Beijing Zhipu Huazhang Technology Co., Ltd. has officially kicked off its share offering on the Hong Kong Stock Exchange, with the offering period stretching until January 5, 2026. The company is set to be officially listed on the main board of the Hong Kong Stock Exchange on January 8. The global offering aims to sell 37.4195 million H-shares, with an anticipated fundraising amount reaching HK$4.3 billion and an estimated IPO market value surpassing HK$51.1 billion.
Founded in 2019, Zhipu emerged from the technological achievements transformation of Tsinghua University. Over 74% of its workforce consists of research and development personnel. The company's self-developed GLM architecture is compatible with more than 40 domestic chips, and its GLM-4.6 model boasts globally leading code generation capabilities.

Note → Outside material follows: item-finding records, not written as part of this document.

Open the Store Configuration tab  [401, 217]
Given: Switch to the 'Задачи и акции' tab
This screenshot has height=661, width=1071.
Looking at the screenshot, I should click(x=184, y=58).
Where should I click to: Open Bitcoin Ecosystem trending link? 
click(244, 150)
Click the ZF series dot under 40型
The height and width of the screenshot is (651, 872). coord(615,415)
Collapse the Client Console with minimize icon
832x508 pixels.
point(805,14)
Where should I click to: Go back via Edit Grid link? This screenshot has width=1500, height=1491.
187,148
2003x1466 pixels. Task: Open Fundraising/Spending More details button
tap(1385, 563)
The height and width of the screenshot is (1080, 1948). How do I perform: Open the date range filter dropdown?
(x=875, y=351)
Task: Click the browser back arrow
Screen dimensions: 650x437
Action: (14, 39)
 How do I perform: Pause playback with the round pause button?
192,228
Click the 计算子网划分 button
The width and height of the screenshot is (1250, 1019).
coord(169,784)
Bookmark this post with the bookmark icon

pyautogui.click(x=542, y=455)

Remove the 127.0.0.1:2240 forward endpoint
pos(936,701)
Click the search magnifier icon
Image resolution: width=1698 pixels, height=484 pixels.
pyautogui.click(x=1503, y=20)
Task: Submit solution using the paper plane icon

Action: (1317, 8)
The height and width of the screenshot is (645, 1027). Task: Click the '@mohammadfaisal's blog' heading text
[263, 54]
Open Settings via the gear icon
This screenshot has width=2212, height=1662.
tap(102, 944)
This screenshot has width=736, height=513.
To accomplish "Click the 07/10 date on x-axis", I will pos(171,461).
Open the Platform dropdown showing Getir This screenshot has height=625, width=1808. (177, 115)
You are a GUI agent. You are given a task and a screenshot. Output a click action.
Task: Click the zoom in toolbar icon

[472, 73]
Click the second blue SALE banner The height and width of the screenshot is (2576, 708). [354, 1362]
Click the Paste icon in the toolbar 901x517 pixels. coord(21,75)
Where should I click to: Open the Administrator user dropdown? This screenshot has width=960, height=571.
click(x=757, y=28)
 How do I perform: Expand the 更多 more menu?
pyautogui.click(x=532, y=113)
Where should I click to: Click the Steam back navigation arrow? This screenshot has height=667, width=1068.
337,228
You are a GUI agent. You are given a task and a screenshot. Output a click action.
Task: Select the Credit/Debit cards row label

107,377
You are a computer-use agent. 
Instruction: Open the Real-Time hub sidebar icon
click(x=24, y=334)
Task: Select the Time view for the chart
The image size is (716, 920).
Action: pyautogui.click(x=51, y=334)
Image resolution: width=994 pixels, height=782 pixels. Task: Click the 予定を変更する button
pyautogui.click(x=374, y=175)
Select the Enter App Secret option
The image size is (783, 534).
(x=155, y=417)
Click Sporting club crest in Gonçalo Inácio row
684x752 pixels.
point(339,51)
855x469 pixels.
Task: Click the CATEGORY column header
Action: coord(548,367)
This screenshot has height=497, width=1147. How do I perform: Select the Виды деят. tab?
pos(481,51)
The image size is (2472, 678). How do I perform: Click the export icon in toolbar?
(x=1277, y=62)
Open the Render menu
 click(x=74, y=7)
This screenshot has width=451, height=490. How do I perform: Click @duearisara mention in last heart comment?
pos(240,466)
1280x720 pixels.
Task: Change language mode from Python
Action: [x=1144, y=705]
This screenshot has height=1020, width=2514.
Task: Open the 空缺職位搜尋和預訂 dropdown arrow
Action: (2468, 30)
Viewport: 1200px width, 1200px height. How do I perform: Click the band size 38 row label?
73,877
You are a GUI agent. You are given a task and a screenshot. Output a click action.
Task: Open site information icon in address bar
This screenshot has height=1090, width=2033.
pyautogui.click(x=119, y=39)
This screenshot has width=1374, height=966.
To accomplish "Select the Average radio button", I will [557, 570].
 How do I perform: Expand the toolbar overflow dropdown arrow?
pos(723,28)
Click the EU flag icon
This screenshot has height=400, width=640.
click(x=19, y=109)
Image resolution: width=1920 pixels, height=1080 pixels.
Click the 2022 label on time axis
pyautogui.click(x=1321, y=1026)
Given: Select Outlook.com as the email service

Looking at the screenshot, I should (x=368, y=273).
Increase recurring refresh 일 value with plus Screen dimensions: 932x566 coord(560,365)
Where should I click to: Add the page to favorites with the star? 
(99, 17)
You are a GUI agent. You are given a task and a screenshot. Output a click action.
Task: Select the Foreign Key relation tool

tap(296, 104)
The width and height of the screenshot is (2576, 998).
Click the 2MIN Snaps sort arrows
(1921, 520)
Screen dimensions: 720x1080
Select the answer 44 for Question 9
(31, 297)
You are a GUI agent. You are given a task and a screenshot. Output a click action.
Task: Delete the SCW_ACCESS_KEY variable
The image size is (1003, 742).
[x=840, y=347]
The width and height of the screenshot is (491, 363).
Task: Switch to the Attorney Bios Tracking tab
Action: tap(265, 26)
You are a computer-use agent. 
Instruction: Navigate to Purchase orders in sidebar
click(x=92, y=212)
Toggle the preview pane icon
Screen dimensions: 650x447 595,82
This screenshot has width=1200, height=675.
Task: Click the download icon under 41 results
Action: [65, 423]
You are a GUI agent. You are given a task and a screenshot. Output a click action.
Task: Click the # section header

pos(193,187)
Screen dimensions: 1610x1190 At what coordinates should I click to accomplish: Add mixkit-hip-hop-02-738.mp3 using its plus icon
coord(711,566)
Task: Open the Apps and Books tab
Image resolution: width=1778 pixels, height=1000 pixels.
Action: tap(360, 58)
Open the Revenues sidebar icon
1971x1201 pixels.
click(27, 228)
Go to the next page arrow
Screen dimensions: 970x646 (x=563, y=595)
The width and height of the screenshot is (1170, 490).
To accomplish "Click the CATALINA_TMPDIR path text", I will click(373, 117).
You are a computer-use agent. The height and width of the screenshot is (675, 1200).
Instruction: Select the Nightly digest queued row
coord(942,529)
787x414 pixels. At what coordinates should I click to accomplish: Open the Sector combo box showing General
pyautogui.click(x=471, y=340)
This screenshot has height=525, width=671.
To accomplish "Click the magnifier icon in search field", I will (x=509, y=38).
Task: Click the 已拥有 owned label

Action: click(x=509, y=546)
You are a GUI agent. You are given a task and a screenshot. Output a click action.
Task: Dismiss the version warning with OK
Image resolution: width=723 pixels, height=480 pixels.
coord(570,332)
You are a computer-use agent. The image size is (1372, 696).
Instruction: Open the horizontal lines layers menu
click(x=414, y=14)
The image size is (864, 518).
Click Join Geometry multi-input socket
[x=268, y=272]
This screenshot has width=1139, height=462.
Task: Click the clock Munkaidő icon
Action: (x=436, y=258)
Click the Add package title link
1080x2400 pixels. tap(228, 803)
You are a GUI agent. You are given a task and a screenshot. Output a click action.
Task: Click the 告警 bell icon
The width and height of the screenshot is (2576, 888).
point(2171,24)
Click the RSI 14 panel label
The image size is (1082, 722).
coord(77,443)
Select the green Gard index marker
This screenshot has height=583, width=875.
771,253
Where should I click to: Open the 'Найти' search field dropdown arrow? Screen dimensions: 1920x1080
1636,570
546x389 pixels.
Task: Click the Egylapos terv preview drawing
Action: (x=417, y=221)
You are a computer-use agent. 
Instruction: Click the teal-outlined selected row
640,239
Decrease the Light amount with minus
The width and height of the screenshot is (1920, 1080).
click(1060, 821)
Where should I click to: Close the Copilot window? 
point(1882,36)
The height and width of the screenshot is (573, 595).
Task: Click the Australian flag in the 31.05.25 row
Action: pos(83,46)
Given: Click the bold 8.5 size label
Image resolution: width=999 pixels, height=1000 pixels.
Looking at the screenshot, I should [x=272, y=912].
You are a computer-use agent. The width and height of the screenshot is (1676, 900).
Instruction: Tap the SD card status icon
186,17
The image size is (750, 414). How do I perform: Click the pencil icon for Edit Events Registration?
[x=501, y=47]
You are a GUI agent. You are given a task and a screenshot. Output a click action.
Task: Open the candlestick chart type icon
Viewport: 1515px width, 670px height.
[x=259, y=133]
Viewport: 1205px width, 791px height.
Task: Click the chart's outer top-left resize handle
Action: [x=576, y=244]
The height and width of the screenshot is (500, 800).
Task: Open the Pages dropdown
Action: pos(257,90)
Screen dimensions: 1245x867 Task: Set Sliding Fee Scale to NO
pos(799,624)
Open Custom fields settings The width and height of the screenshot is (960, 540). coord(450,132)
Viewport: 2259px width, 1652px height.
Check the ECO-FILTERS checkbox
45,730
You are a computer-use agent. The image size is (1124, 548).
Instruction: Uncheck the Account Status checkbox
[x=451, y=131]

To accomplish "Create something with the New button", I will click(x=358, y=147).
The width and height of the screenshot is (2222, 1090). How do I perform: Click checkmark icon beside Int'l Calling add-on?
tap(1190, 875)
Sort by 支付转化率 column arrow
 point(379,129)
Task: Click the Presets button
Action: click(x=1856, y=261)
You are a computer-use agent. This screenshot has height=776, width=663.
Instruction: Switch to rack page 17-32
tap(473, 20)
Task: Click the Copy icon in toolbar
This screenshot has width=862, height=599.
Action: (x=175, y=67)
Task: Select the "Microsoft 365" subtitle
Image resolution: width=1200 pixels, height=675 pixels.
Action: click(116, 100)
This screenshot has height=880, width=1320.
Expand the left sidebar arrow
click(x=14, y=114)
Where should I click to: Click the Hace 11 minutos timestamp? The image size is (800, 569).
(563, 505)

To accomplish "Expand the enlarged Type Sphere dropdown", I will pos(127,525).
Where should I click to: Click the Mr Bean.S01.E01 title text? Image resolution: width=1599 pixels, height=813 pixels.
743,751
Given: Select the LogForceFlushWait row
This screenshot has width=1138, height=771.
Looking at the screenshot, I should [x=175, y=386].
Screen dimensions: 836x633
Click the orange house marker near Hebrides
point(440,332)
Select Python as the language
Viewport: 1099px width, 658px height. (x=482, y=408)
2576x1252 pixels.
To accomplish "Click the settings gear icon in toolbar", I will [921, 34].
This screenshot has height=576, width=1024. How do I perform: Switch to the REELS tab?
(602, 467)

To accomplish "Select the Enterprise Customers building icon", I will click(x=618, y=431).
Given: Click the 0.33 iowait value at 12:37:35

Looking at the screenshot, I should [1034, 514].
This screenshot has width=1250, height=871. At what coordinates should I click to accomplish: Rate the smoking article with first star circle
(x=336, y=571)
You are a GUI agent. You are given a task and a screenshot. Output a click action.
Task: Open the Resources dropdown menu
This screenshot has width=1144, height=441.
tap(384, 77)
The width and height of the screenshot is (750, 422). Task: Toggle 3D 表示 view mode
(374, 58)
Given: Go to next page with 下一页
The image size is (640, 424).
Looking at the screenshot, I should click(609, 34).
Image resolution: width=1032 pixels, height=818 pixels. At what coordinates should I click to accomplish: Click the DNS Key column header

Zhipu's primary revenue stream comes from localized private deployments. It has a customer base exceeding 12,000 and has seen improved customer concentration. Over the past three years, the company has achieved a compound annual growth rate of 130% in revenue, with a gross profit margin exceeding 50%. However, it continues to report losses, mainly attributable to significant R&D investments. In 2024, the company's R&D expenditure was over seven times its revenue, and its cash flow can only support operations for roughly nine months. This is the primary reason behind its urgent need to go public.
As the first among the "Six Little Dragons of Large Models" to make a push for an IPO, Zhipu's listing signifies a new phase of "commercialization verification" for the industry. Nevertheless, the company also confronts challenges such as expanding its revenue scale and optimizing costs to achieve profitability. These relevant risks are highlighted in the prospectus.